WHAT IS
SAFE AND SOUND?
Capital is an essential measurement of an institution's financial strength. It acts as a cushion against losses and as protection for accountholders when a bank is struggling financially. From a safety and soundness perspective, more capital is better.
Beneficial Bank racked up 18 out of a possible 30 points on our test to measure the adequacy of a bank's capital, exceeding the national average of 13.13.
A bank's Tier 1 capital ratio is an essential measure of this buffer. Beneficial Bank's Tier 1 capital ratio was 20.34 percent, above the 6 percent level regulators consider adequate, but below the national average of 25.65 percent. The higher the capital ratio, the better the bank will be able to weather financial downturns.

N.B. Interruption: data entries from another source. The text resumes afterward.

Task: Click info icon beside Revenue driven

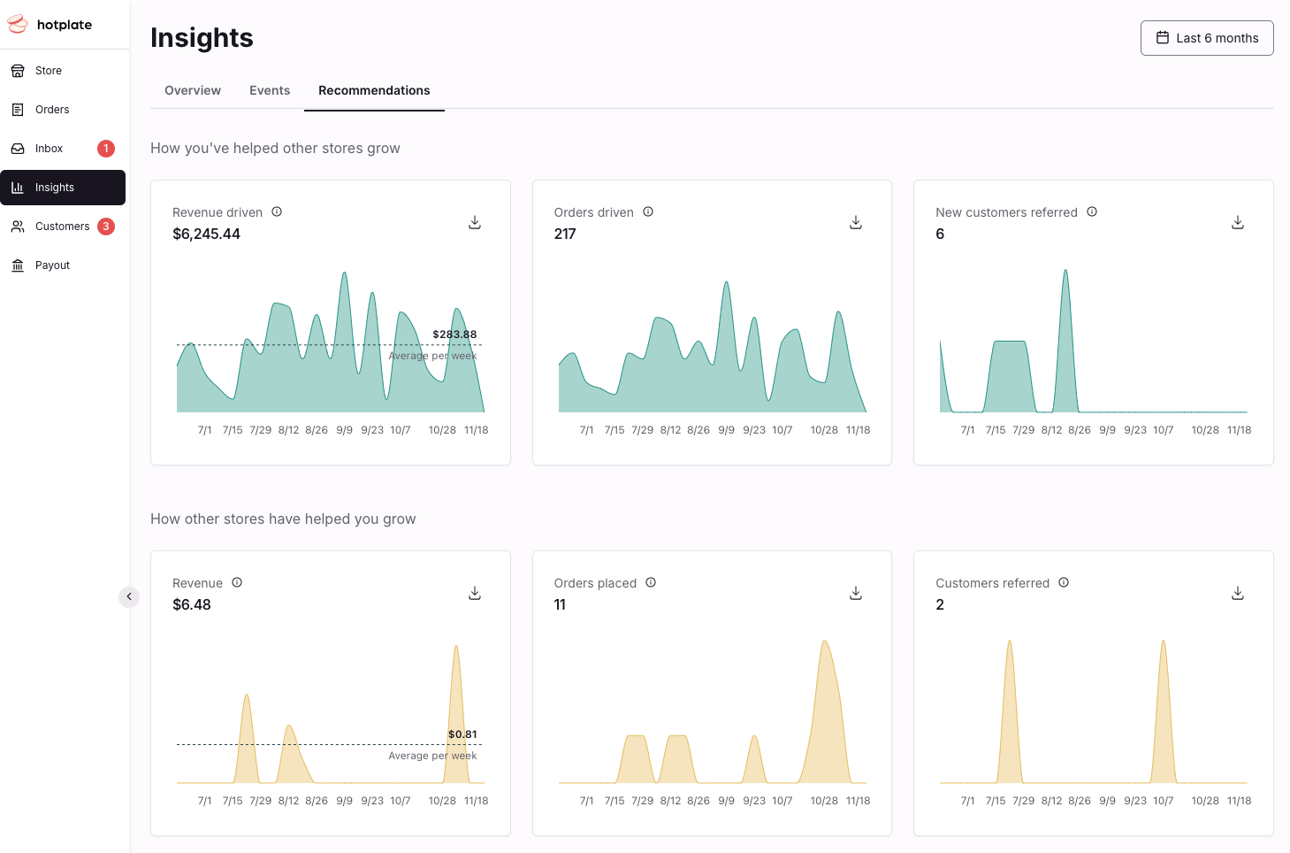Action: 277,212
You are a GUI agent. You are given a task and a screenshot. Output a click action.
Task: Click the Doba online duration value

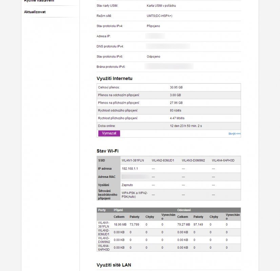(x=186, y=126)
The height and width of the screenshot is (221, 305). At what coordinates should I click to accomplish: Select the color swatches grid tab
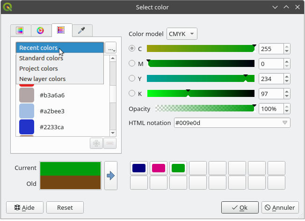[x=60, y=30]
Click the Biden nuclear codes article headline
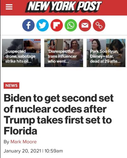 pos(58,114)
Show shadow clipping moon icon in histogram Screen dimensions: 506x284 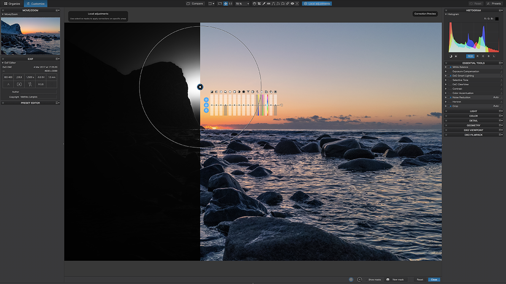(450, 56)
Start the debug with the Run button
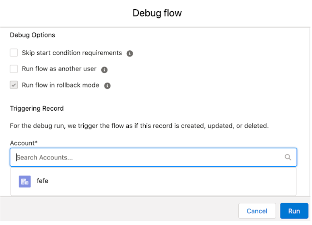The image size is (312, 225). pyautogui.click(x=294, y=211)
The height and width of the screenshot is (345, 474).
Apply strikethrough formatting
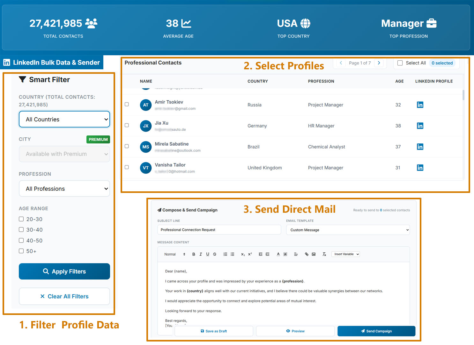pos(215,254)
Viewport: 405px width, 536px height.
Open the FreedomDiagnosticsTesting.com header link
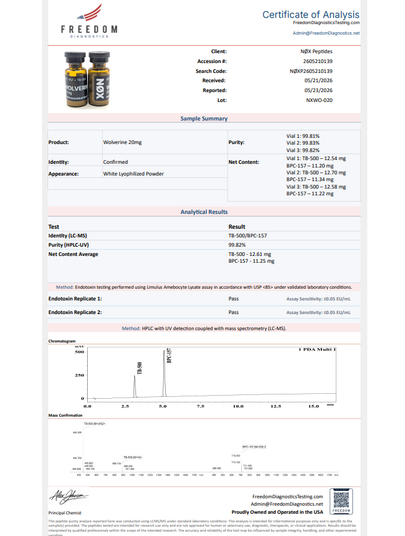[x=326, y=22]
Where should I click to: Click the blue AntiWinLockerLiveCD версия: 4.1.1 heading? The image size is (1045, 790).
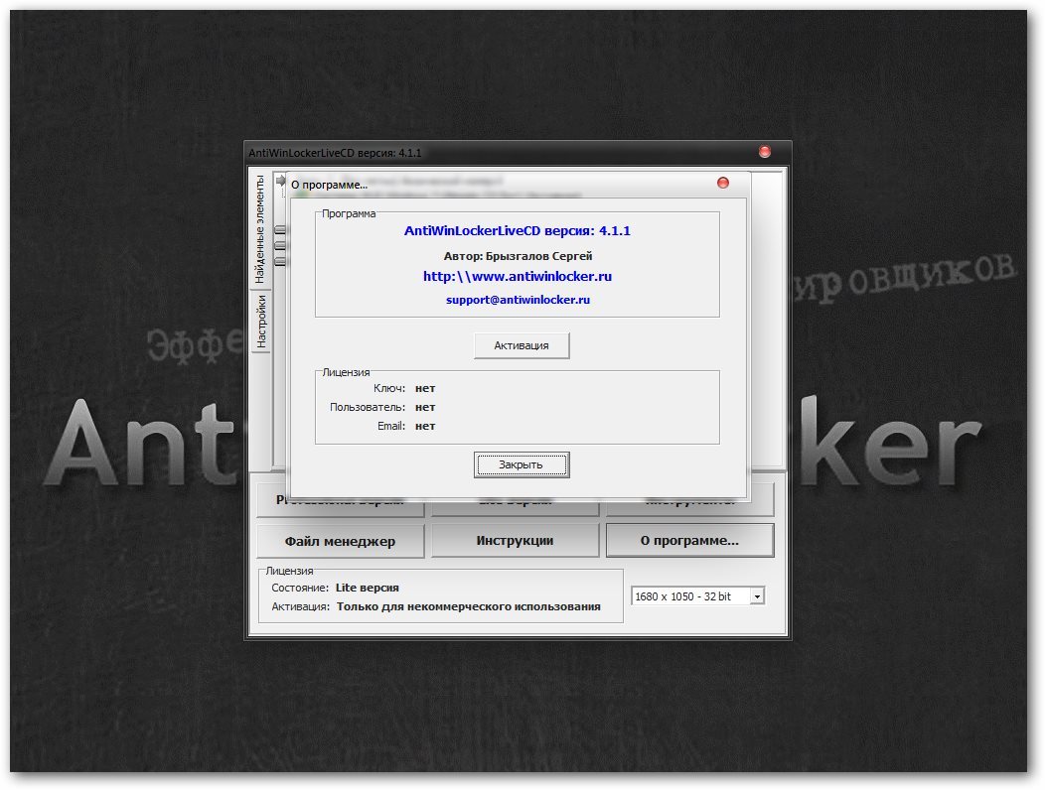tap(517, 230)
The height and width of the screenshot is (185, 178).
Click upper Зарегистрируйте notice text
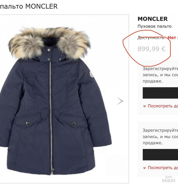tap(160, 75)
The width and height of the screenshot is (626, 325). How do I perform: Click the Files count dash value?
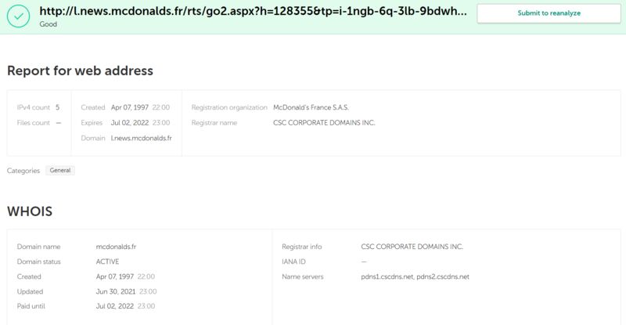59,123
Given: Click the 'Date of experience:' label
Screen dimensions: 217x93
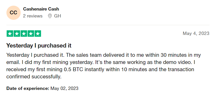Looking at the screenshot, I should pyautogui.click(x=28, y=88).
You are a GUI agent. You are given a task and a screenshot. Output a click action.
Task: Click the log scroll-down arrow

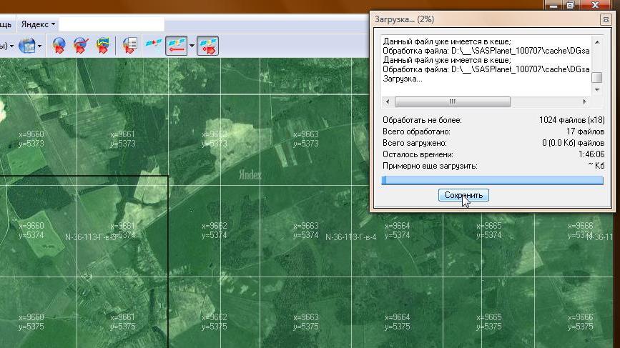[597, 91]
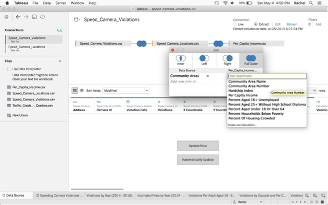Click the Update Now button
This screenshot has height=205, width=328.
click(x=198, y=146)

Overall, Beneficial Bank held equity amounting to 16.58 percent of its assets, which exceeded the national average of 12.03 percent.
In this test, Bankrate tries to estimate the effect of problem assets, such as unpaid loans, on the bank's reserves set aside to cover loan losses, as well as overall capitalization.
Having lots of these kinds of assets could eventually force a bank to use capital to absorb losses, diminishing its cushion of equity. Many of those assets are also likely to be in non-accrual status and thus aren't earning interest for the bank, resulting in depressed earnings and potentially more risk of a failure in the future.
On Bankrate's asset quality test, Beneficial Bank scored 40 out of a possible 40 points, above the national average of 37.49 points.
The percentage of problem assets a bank holds compared to its total assets is a widely used indicator of asset quality.As of December 31, 2017, 0.93 percent of Beneficial Bank's loans were noncurrent -- in other words, they were more than 90 days past due or were in non-accrual status. That's below the national average of 1.01 percent.
Banks keep a reserve to handle problem assets known as an "allowance for loan and lease losses." That reserve's size can be a useful indicator when evaluating a bank's ability to manage troubled assets, especially when compared to the total amount of problematic loans. Unfortunately, the FDIC did not provide information on Beneficial Bank's loan loss allowance in its most recent filings.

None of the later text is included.